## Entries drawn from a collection
-=-=-

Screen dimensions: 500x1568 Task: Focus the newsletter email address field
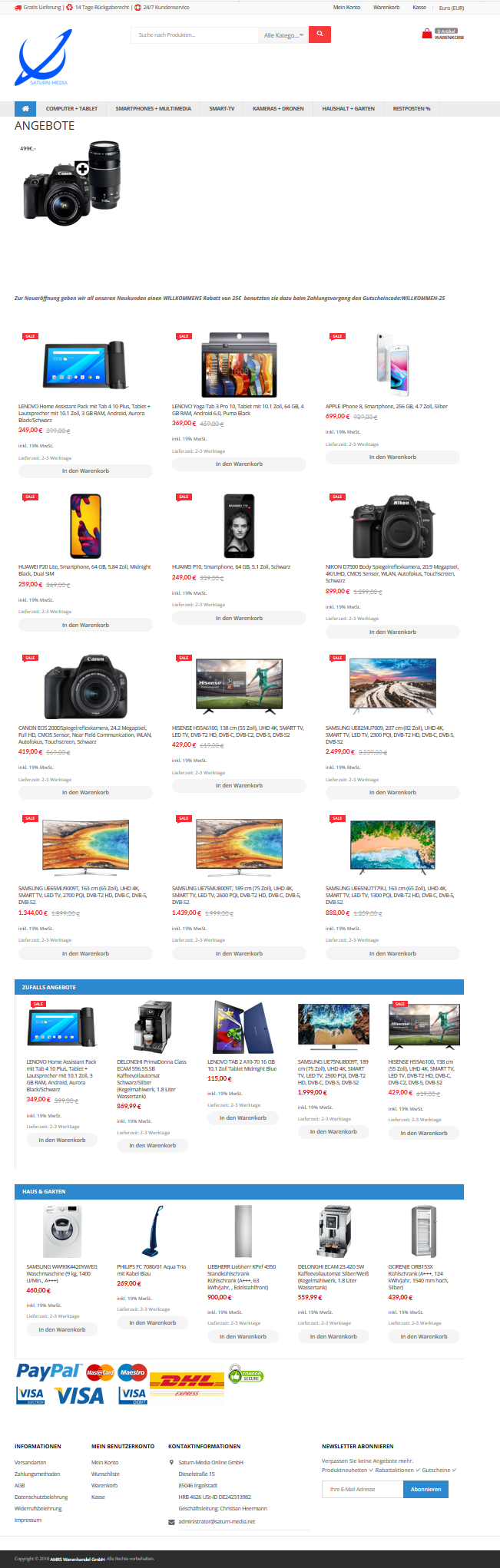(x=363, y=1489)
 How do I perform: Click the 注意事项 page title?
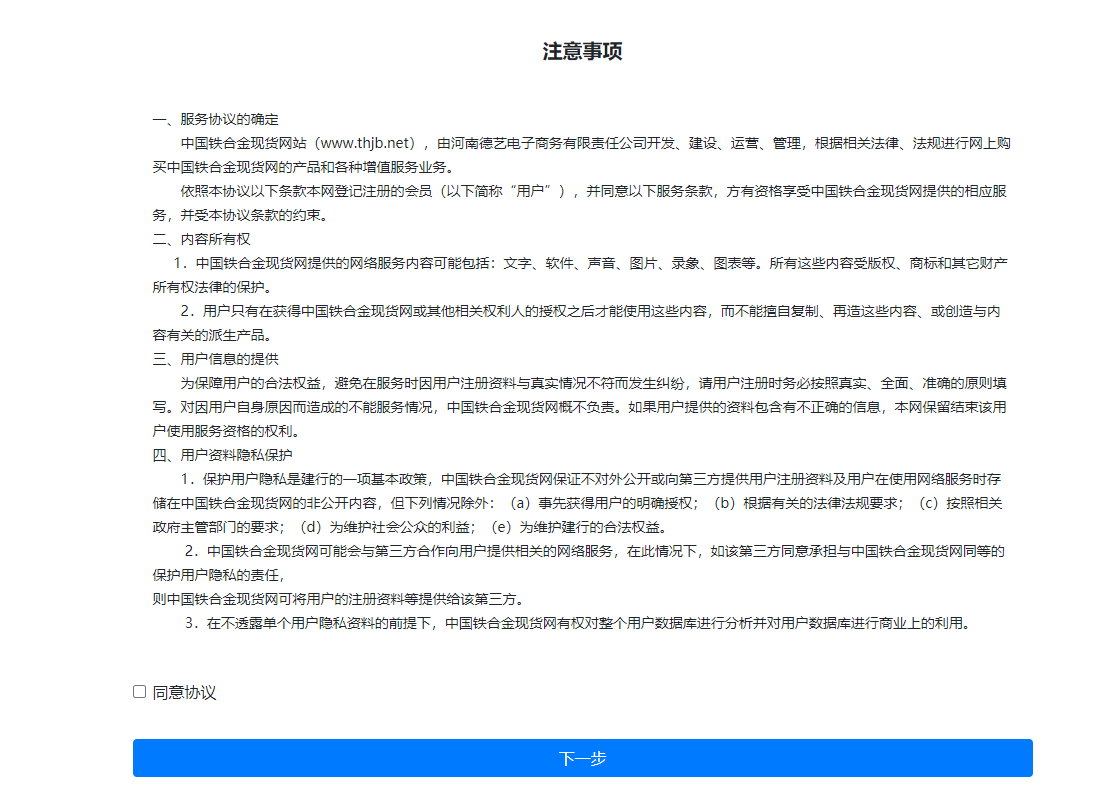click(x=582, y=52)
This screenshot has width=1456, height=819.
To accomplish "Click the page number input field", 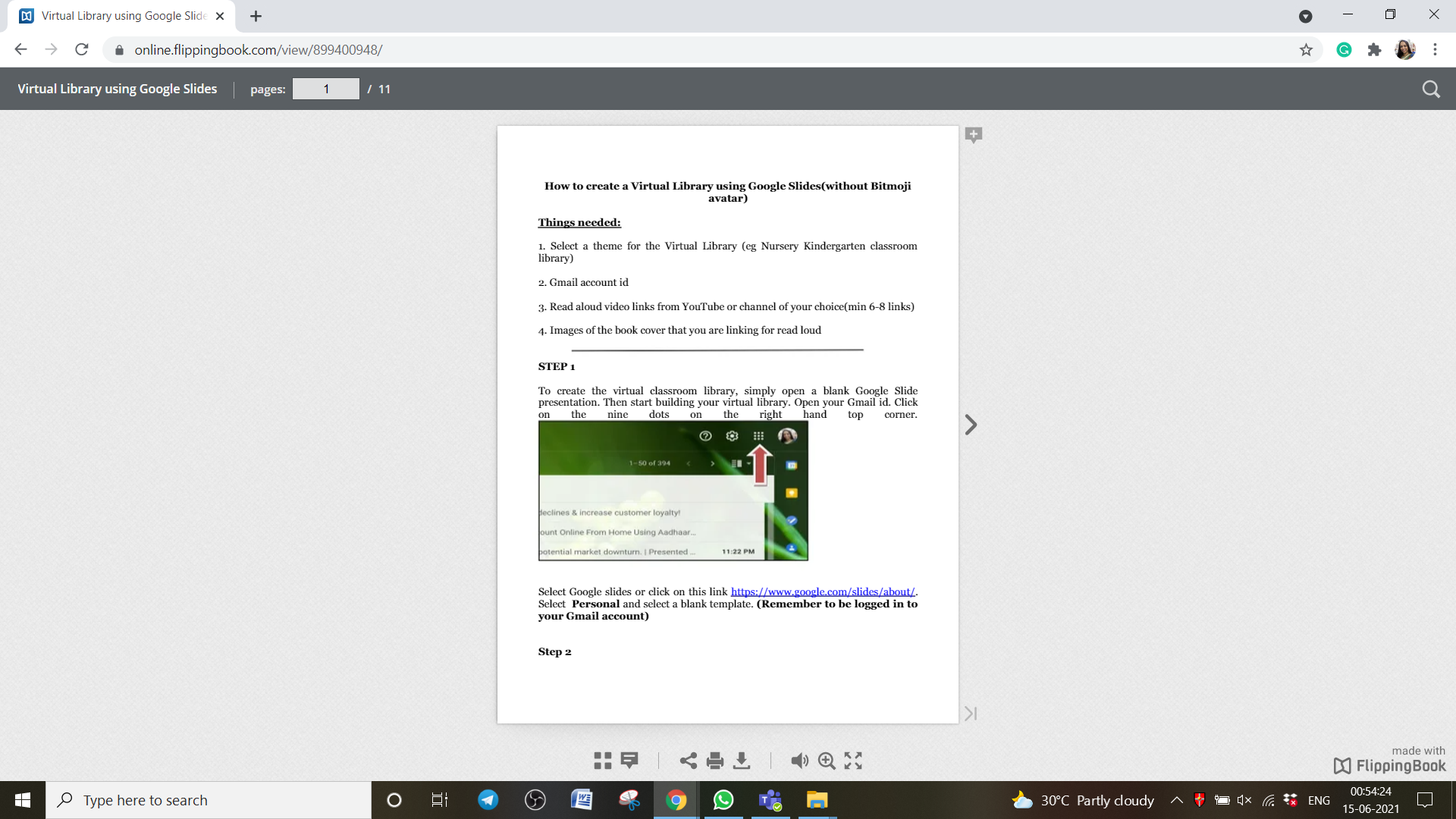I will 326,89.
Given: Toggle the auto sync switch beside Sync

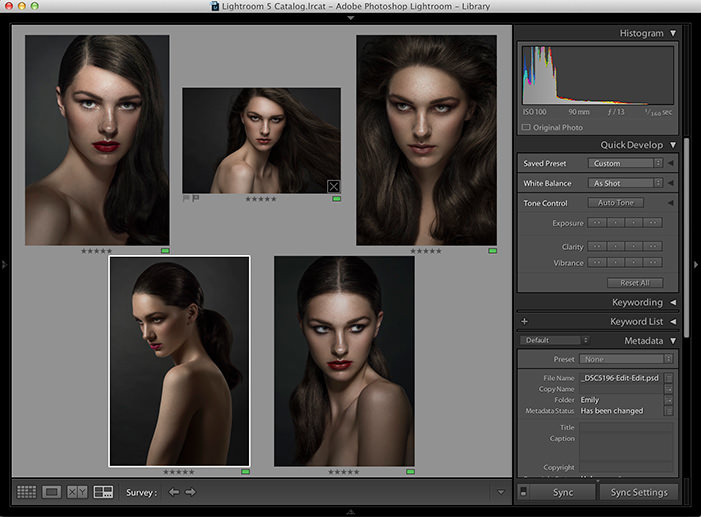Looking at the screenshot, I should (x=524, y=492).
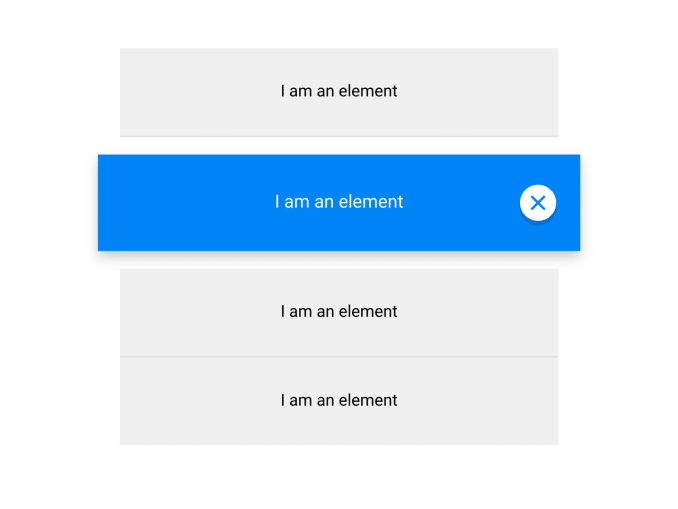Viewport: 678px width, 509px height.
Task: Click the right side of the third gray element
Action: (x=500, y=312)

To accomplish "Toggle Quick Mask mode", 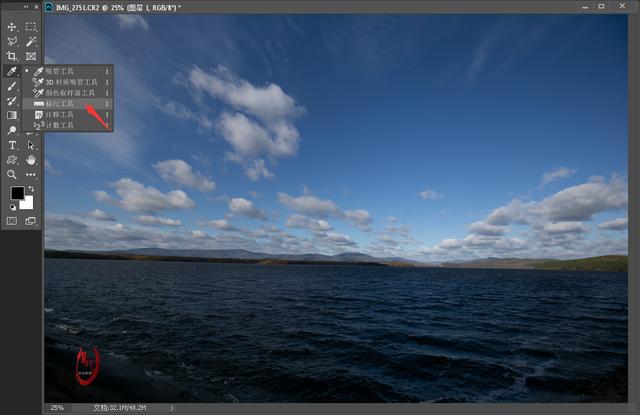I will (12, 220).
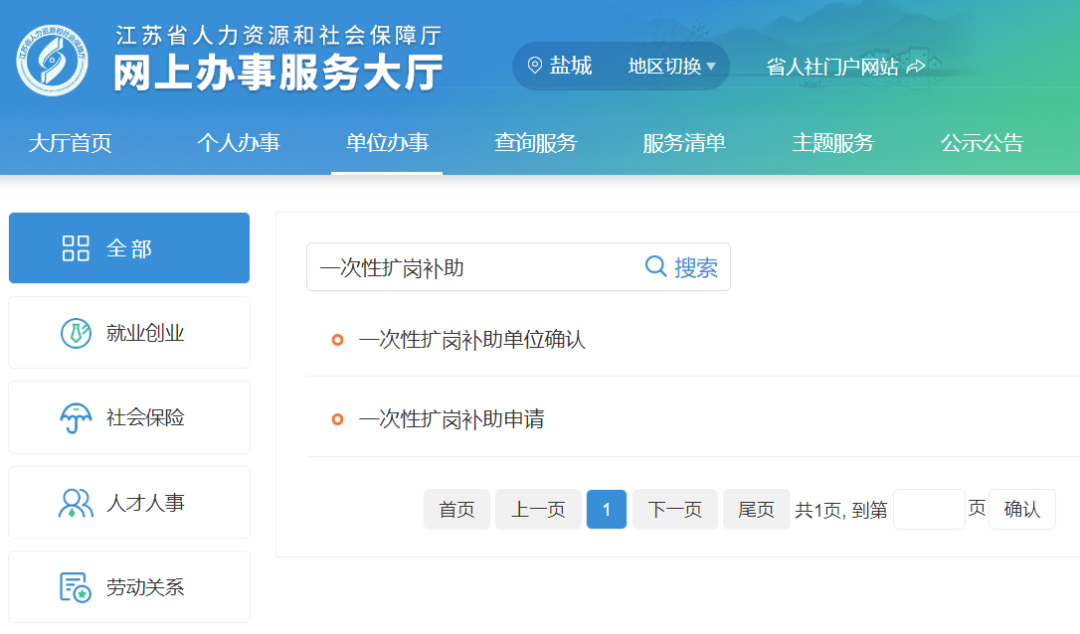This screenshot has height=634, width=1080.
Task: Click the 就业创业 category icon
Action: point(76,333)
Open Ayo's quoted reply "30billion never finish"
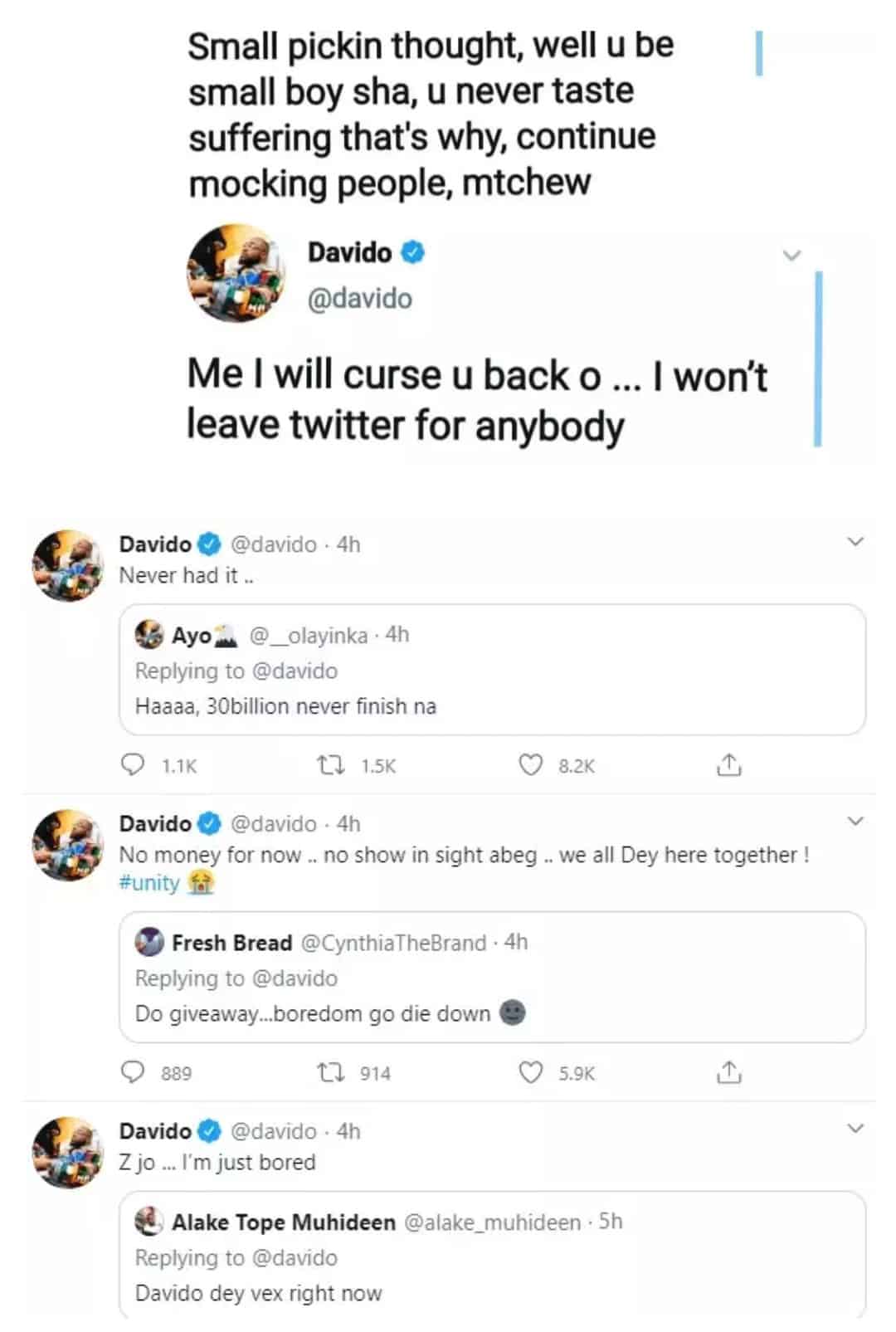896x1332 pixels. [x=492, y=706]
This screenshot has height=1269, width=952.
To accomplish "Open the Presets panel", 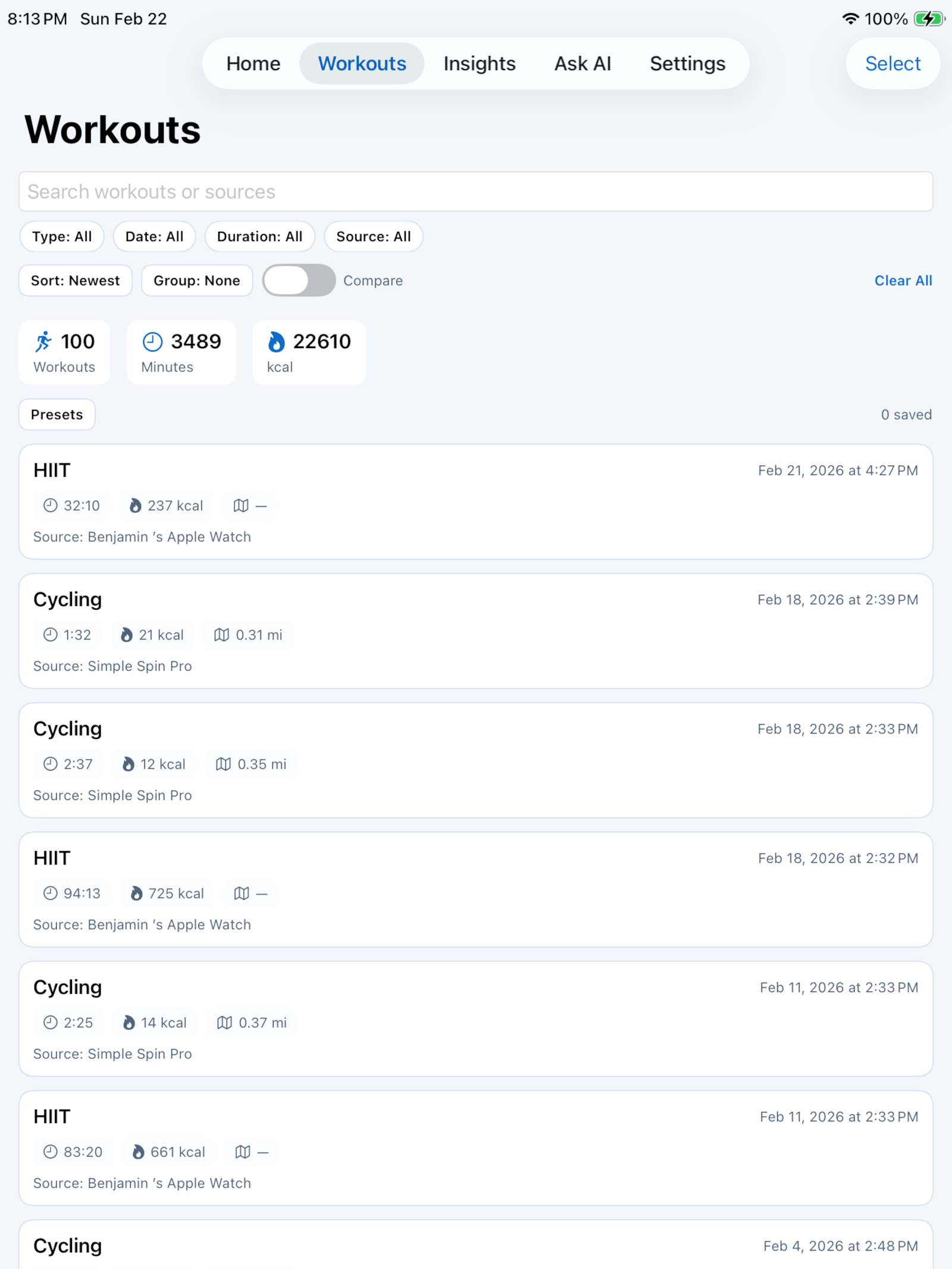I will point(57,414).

-=-=-

## WHAT THE EXERCISE ASKS
Please locate every line of the material that contains the string "Task", matching its case, and copy each of those lines.

## CORRECT RESULT
Screen dimensions: 500x1568 Task: Focus the newsletter email address field
Task: Click the right side of the third gray element
Task: Click the 就业创业 category icon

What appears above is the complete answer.